The main problem with WebSockets in Webdis is the use of events in client.c (using worker_monitor_input etc) which makes it difficult to separate WebSocket handling from regular HTTP. These new commits introduce a new ws_client object which is attached to the http_client, transferring all the processing of client events to websocket.c. One major issue I ran into was the duplicate registering of events in libevents, which can make them trigger in an infinite loop which uses a lot of CPU. Now ws_client uses event_base_once to register events and two fields to keep track of whether an event is already registered or not (scheduled_read and scheduled_write). Each ws_client also has its own persistent redisAsyncContext pointer instead of blocking a pool connection. During testing I also noticed the Python websocket-client library sending "connection close" frames so I added support for those, and also for "ping" frames.

For testing I ran ws-tests.py with PUBSUB=1 and used we websocket client in tests. Valgrind does not report any leaks.

There are still at least two more changes left to add before I would consider this stable: the "new" Redis connection needs to have called back before the WS messages can be processed, and the HTML demo should have a pub/sub section.

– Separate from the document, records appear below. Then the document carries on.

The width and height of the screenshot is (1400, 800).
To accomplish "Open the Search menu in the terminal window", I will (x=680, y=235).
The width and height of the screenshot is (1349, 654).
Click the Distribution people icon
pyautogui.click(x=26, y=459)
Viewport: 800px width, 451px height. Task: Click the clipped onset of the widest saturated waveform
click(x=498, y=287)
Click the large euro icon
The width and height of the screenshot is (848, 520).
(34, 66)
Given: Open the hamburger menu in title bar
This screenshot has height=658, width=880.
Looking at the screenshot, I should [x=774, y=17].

jessie-murray commented 2 years ago

Last commits for today: Webdis is now logging commands coming from WebSocket clients, a bug in pool_on_disconnect is fixed, Redis errors are sent to WebSocket clients, and the HTML demo now has a pub/sub example. I think that's all for this pull request, which is already too long. @nicolasff let me know if you feel like doing a walkthrough on Tuple again.

jessie-murray commented 2 years ago

I changed the calls to ntohll and htonll in the last commit, these are not portable. I've replaced them with two calls to ntohl/htonl which is more readable than the previous macros and should work everywhere.

Test Plan:

All of these succeeded with a simple make clean all && ./webdis.

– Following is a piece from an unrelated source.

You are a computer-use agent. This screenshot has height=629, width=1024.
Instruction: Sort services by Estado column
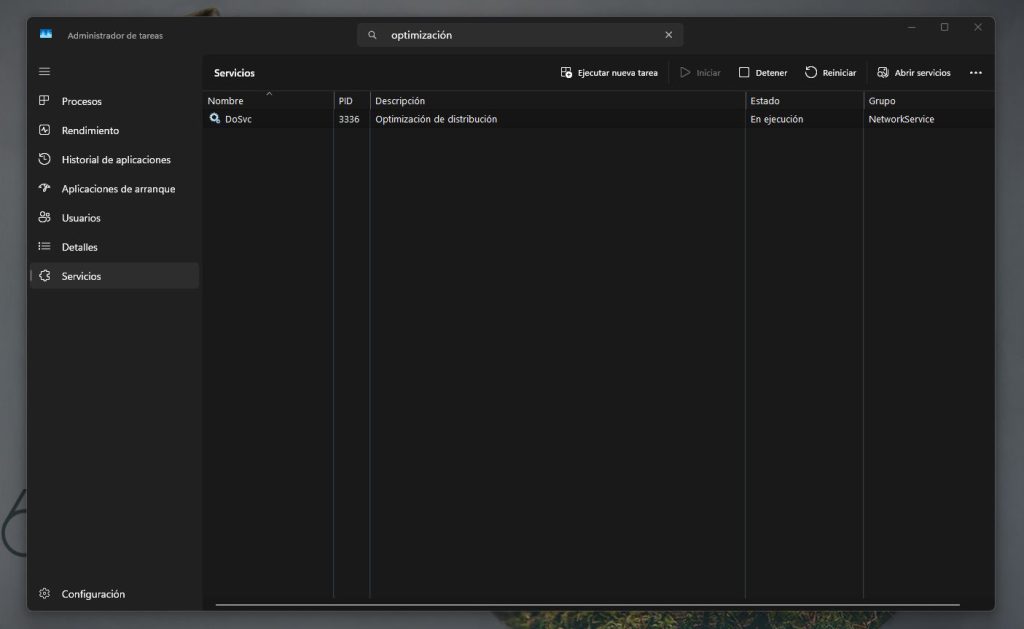[x=765, y=101]
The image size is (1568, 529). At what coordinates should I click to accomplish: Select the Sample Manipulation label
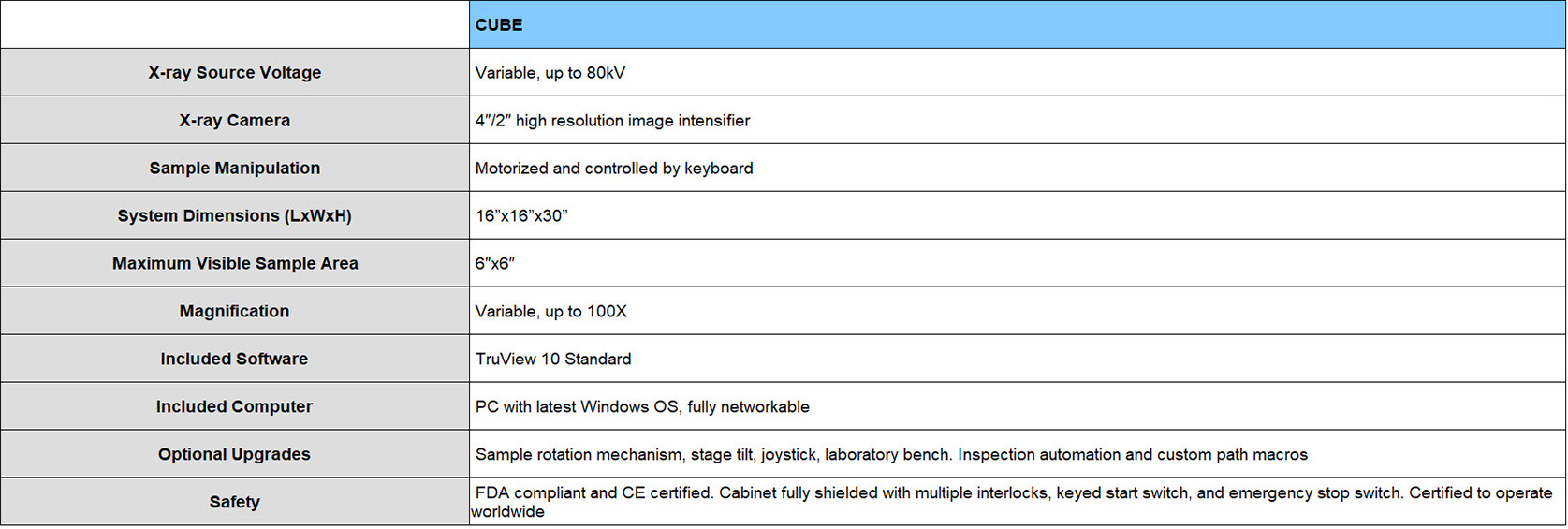[x=235, y=169]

I also ran them under Valgrind, and although they all pass, there was still a part of the Valgrind output that I found a bit concerning (the "still reachable" section):

==10== LEAK SUMMARY:
==10==    definitely lost: 0 bytes in 0 blocks
==10==    indirectly lost: 0 bytes in 0 blocks
==10==      possibly lost: 1,232 bytes in 20 blocks
==10==    still reachable: 19,174 bytes in 115 blocks
==10==         suppressed: 0 bytes in 0 blocks

It looks like the memory reported as still reachable is due to the Redis connections created by redisAsyncConnect for each new WebSocket client. I first tracked all calls to ws_client_new and ws_client_free and these were called in the expected order. I also added some logging at the main allocation/free points in hiredis and saw all of the memory being freed, so my best guess is that these are due to some internal data structures of libevent that may have grown at runtime but are not actually still usable or still pointing to memory that has clearly been freed.

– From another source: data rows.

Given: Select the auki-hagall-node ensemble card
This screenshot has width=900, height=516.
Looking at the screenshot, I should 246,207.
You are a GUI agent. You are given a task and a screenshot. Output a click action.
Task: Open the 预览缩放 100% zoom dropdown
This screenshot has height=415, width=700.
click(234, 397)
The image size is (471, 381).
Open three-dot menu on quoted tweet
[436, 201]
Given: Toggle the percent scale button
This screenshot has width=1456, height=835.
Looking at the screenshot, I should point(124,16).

As I was exploring the hiredis code I noticed that the version embedded in Webdis is pretty old, and the recent hiredis code looks significantly different. It might be worth looking into upgrading at some point.

nicolasff commented 2 years ago

Thanks for the details! I ran through a similar test plan and more, also testing it on ARM with no issues (ARM Cortex-A57, little endian like all the machines I have access too but often different enough to surface portability issues).

I had actually tried upgrading hiredis a few months back and gave up due to incompatibility issues I never managed to figure out. I might give it a shot again soon.

I've been through these changes several times now and no longer have any suggestions (thanks for the updates!). With websockets still disabled by default I think this is safe to merge. I'll try coming up with a checklist of what remains before this feature can be turned on by default, I think that means at least:

  1. Upgrading hiredis
  2. Consolidating the tests to run all of them with a single command
  3. Running the tests while webdis runs under valgrind
  4. Adding docs

And probably more.

Thanks again for this PR, this looks great.